Textauszug:
Dennoch ist Junker neidisch auf die milliardenschwere Förderung der Chipindustrie. Er wünscht sich ähnliche Programme für Sprunginnovationen in Schlüsselbranchen wie Krebstherapie und Radiopharmaka. Als er mit dem Biotech-Pionier Wilhelm Zörgiebel 2013 in die GmbH einstieg, hatte die Firma 40 Beschäftigte. Heute erwirtschaften fünfmal so viele Hochqualifizierte aus 15 Nationen gut 30 Millionen Euro Jahresumsatz. Sie kommen unter anderem aus Polen, Indien, Mexiko, Kolumbien, Marokko, Italien, Belarus.
Rotop legt großen Wert auf Ausbildung, hat selbst fünf Lehrlinge und engagiert sich im Nuklid-Netzwerk, einer Abteilung im Biosaxony-Cluster. Dennoch ist Not an Mann und Frau – speziell im Bedienerbereich und in der Qualitätssicherung.

Datenauszug:
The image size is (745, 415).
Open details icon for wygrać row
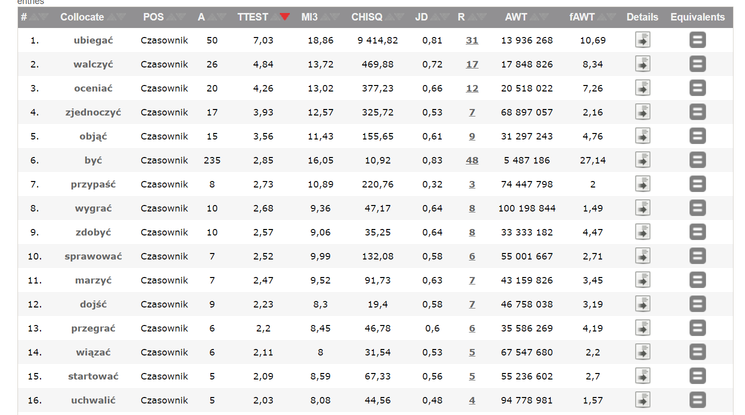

Aufgabe A:
Wie viele Beschäftigte hatte die Firma laut dem Textauszug, als Junker 2013 in die GmbH einstieg?
Aufgabe B:
Zitieren Sie aus dem Textauszug die Stelle, die mit den Worten „Dennoch ist Junker“ beginnt und mit „in der Qualitätssicherung.“ endet.

Ihre Lösung A:
Die Firma hatte damals 40 Beschäftigte.

Ihre Lösung B:
Dennoch ist Junker neidisch auf die milliardenschwere Förderung der Chipindustrie. Er wünscht sich ähnliche Programme für Sprunginnovationen in Schlüsselbranchen wie Krebstherapie und Radiopharmaka. Als er mit dem Biotech-Pionier Wilhelm Zörgiebel 2013 in die GmbH einstieg, hatte die Firma 40 Beschäftigte. Heute erwirtschaften fünfmal so viele Hochqualifizierte aus 15 Nationen gut 30 Millionen Euro Jahresumsatz. Sie kommen unter anderem aus Polen, Indien, Mexiko, Kolumbien, Marokko, Italien, Belarus.
Rotop legt großen Wert auf Ausbildung, hat selbst fünf Lehrlinge und engagiert sich im Nuklid-Netzwerk, einer Abteilung im Biosaxony-Cluster. Dennoch ist Not an Mann und Frau – speziell im Bedienerbereich und in der Qualitätssicherung.